**ASSIGNMENT**
Every line below that includes the word "click" needs to be copied.

Saved data entries:
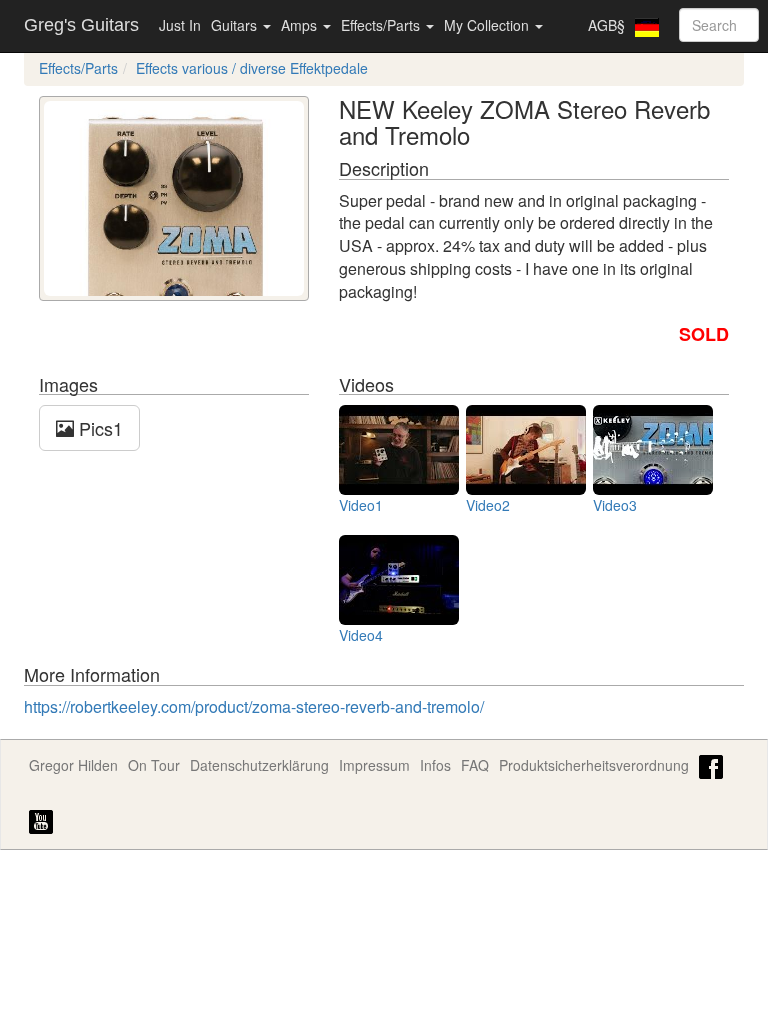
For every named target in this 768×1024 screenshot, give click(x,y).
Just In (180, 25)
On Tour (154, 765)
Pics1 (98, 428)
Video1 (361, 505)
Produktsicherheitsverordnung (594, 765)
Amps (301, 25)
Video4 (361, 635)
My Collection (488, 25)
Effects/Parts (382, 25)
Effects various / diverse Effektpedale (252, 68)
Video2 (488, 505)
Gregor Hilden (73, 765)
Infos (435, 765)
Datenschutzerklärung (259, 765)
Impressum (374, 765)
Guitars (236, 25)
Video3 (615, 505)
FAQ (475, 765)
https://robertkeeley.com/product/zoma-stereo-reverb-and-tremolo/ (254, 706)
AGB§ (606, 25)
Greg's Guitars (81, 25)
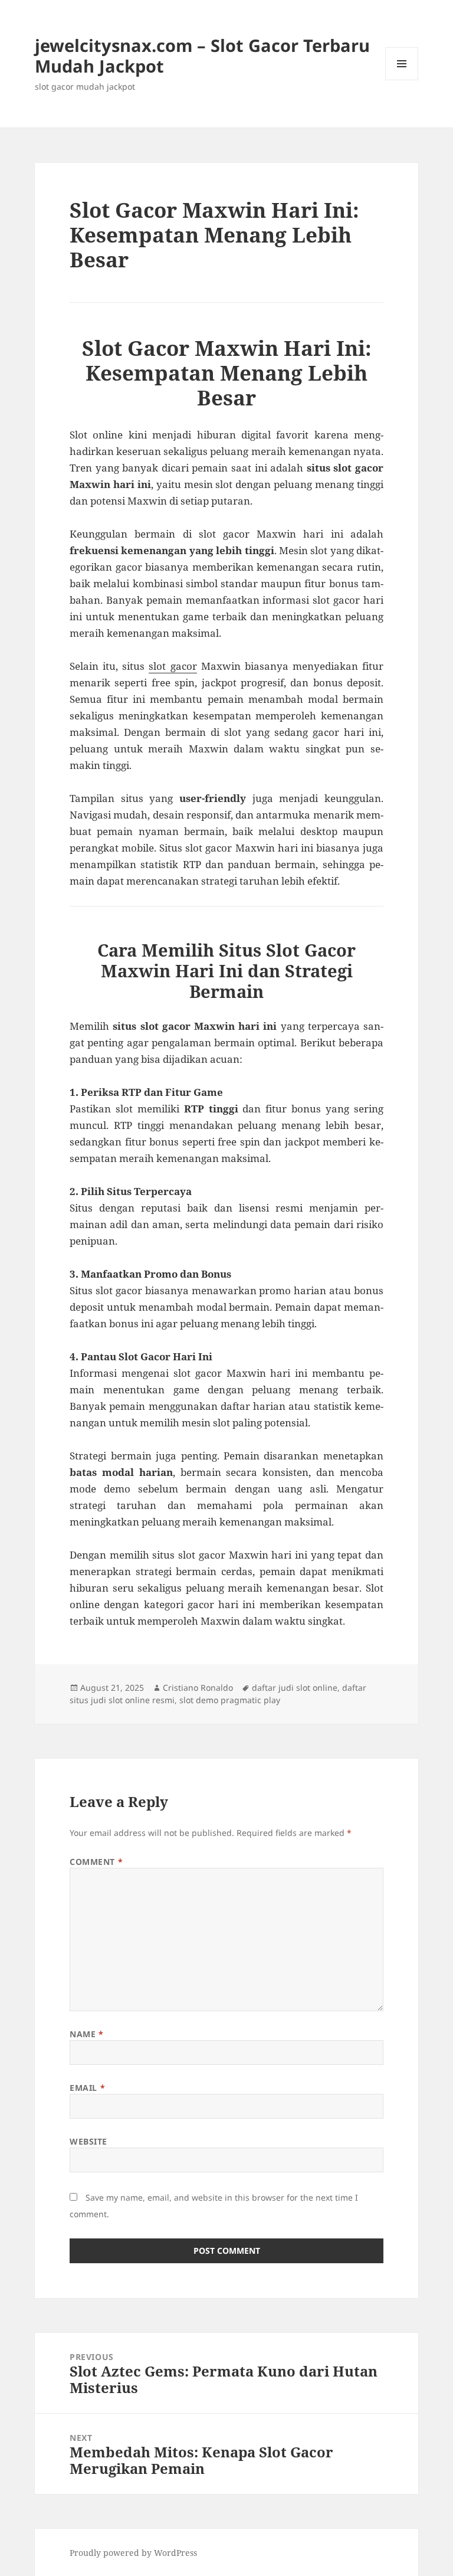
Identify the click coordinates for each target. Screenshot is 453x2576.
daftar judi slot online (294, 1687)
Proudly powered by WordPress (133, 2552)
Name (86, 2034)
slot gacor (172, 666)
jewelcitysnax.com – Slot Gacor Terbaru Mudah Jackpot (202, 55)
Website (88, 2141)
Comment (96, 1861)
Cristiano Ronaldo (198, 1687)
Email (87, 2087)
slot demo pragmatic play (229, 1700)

**RESULT**
For every named target in this 768×1024 screenshot, give click(x,y).
Identify the click coordinates for each target. Screenshot is 453x2576.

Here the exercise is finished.